Un nouveau pas vient d'être franchi le 24 août : les hébergeurs de blogs chinois, mais aussi Yahoo et Microsoft (MSN) ont signé un "pacte d'autodiscipline" à travers lequel ils s'engagent à ne pas diffuser des "messages illégaux et erronés" et à "protéger les intérêts de l'Etat et du public chinois". Ce "pacte" encourage aussi les hébergeurs à identifier les blogueurs.
Jusqu'alors, le système de censure chinois a été sérieusement mis à l'épreuve par les 162 millions d'internautes recensés et leurs 20 millions de blogs. Internet est devenu une caisse de résonance sans pareille pour la société civile. Il a amené le parti à prendre en compte une opinion publique qu'il méprisait, et nourrit une presse de plus en plus agressive.
A Xiamen, en mai, un activiste a réussi, grâce à son blog, à mobiliser la population de la ville contre le projet de construction d'une centrale pétrochimique. Après avoir échangé près d'un million de messages SMS, les habitants ont participé à l'une des plus grosses manifestations organisées dans une grande ville de Chine depuis les rassemblements de la place Tiananmen en
1989. "Les médias n'ont pas pu parler de la manifestation. Mais des internautes vont à leurs frais sur place et enregistrent les événements avec un téléphone portable ou bien une caméra, puis les diffusent sur le Net. C'est un nouveau canal pour une expression indépendante", explique Li Datong, l'ancien rédacteur en chef de l'hebdomadaire Bingdian, limogé en 2006 pour avoir mis en ligne un système de pénalités imaginé par les cadres du parti pour sanctionner les journalistes trop critiques.
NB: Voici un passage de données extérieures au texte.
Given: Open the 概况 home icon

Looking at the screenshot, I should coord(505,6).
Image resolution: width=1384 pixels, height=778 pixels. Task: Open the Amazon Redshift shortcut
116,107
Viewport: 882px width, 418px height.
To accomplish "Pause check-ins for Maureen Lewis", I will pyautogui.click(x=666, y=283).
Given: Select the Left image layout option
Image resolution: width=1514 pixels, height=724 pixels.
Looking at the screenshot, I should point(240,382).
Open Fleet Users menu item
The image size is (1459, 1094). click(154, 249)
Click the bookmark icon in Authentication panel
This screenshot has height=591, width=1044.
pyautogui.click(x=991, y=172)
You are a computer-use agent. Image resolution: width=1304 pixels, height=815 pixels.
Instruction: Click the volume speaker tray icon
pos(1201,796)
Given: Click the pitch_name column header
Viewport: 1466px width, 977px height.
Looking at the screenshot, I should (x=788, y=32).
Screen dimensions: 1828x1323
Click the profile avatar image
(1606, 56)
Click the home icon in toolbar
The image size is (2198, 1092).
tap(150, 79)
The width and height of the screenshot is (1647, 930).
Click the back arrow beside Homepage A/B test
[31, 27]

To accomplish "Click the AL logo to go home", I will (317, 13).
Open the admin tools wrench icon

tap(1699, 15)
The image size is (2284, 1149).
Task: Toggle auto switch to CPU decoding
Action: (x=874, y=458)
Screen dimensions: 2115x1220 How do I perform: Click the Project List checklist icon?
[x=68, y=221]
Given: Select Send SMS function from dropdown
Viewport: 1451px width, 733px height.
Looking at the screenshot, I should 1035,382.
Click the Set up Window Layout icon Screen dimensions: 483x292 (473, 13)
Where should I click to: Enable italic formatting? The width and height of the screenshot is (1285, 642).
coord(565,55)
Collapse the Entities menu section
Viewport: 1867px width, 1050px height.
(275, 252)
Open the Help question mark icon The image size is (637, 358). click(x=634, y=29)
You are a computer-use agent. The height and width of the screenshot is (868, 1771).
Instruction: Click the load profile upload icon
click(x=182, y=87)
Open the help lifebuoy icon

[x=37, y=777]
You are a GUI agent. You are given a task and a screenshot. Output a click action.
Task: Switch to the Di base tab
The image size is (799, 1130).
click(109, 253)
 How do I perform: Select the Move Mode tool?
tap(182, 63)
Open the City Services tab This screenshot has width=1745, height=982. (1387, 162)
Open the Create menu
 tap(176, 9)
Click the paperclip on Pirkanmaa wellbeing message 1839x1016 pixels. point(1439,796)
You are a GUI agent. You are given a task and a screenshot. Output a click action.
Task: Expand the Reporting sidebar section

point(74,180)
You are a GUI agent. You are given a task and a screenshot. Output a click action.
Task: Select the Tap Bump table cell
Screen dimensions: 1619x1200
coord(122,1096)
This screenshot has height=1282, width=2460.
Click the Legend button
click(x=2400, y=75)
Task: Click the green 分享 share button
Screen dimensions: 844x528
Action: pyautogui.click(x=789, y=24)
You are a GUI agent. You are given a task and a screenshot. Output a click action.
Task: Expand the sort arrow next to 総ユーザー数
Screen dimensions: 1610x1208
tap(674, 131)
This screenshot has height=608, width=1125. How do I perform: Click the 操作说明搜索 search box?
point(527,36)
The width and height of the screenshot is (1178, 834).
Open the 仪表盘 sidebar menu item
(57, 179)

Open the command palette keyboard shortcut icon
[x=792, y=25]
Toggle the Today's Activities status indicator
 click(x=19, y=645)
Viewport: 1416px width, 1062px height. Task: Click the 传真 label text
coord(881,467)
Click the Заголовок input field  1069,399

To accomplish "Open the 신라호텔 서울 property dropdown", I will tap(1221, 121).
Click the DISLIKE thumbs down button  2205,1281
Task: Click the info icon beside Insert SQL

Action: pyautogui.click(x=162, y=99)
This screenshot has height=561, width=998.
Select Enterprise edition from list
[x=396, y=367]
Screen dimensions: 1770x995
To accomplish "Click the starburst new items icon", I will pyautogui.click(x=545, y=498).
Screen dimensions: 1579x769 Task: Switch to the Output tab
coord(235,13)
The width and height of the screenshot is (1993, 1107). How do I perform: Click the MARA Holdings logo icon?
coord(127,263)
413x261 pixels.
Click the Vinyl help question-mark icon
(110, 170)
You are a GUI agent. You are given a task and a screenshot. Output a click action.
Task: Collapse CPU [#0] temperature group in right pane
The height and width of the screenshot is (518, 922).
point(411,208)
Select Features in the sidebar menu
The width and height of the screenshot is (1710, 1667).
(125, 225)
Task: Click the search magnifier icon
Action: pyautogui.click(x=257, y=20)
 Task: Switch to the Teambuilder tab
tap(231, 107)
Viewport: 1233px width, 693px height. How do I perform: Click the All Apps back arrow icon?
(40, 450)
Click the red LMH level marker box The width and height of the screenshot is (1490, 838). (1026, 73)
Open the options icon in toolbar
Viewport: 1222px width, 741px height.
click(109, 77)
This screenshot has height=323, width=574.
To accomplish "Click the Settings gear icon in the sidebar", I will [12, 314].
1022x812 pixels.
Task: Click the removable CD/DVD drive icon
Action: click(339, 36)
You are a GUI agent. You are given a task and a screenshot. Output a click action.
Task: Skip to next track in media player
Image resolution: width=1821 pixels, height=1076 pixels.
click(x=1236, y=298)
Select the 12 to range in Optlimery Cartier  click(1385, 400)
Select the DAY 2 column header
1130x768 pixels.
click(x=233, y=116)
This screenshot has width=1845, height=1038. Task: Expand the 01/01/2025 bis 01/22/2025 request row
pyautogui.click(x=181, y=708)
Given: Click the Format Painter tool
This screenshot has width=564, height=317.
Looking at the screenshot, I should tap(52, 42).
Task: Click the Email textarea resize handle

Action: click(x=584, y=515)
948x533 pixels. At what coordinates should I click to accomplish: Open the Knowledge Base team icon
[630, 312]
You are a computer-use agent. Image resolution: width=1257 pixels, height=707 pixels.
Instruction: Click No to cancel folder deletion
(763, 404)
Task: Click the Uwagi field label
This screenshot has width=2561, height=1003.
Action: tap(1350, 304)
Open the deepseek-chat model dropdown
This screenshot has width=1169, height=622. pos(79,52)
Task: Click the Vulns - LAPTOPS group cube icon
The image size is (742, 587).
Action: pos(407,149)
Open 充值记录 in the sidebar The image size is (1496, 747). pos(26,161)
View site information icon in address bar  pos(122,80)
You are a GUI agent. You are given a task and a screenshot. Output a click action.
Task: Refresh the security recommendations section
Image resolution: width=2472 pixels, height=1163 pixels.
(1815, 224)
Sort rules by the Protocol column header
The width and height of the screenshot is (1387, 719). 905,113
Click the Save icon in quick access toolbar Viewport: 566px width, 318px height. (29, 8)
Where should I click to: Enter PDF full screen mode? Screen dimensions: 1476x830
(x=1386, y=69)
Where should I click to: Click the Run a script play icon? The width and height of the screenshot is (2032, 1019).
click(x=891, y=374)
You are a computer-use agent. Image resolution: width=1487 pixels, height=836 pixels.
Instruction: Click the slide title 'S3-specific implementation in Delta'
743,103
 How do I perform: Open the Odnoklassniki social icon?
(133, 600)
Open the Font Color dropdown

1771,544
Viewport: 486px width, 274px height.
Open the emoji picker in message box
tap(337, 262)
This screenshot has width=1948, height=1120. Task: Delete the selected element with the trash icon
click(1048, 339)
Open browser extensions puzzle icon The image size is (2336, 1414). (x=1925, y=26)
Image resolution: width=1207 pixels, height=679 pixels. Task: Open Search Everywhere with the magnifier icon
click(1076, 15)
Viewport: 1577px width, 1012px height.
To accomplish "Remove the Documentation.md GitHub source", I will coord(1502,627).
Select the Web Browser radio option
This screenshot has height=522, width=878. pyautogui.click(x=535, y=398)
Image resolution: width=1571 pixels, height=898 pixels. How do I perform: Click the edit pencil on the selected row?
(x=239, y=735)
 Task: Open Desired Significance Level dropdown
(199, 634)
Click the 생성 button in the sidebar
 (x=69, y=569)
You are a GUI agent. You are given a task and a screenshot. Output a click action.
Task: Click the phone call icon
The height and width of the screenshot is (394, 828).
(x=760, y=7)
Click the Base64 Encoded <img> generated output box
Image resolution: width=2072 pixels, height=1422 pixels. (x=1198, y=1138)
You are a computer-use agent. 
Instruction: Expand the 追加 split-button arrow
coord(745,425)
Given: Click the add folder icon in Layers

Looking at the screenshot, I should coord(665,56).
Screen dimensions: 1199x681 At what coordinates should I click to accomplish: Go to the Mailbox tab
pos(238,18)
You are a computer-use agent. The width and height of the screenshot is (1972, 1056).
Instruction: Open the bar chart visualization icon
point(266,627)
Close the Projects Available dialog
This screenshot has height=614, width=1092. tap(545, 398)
Révélé par un reportage télévisé, l'esclavage généralisé pratiqué dans les briqueteries du Henan et du Shanxi est devenu une affaire nationale grâce à Internet, où les parents d'enfants disparus ont fait circuler des pétitions. Plus rien ne semble pouvoir arrêter l'information en Chine : le gouvernement a finalement renoncé, en mai, à obliger les auteurs de blogs à s'enregistrer au préalable sous leur véritable identité. Trop compliqué à mettre en oeuvre à une échelle pareille.
VIETNAM
Une récente vague de procès
L'usage d'Internet au Vietnam a connu une progression rapide, passant de 9 à 14 millions d'utilisateurs, soit 17 % de la population, entre 2005 et 2006. Beaucoup d'entre eux sont jeunes et se connectent dans les quelque 5 000 cybercafés du pays, ce qui facilite le contrôle par les autorités. La législation exige en effet des fournisseurs d'accès et des cybercafés qu'ils installent des logiciels de surveillance, qu'ils conservent les informations sur les utilisateurs et dénoncent ceux qui enfreignent la loi : tout contenu "qui s'oppose à l'Etat, déstabilise la sécurité du Vietnam, l'économie ou l'ordre social, incite à l'opposition" est illégal. Il existe peu de moteurs de recherche vietnamiens, ce qui limite les accès à l'étranger. Selon OpenNet Initiative, le Vietnam réglemente extensivement l'accès à Internet, à la fois dans la gestion de l'infrastructure et dans le filtrage du contenu, surtout politique et social. Le filtrage affecte aussi les sites des communautés vietnamiennes à l'étranger.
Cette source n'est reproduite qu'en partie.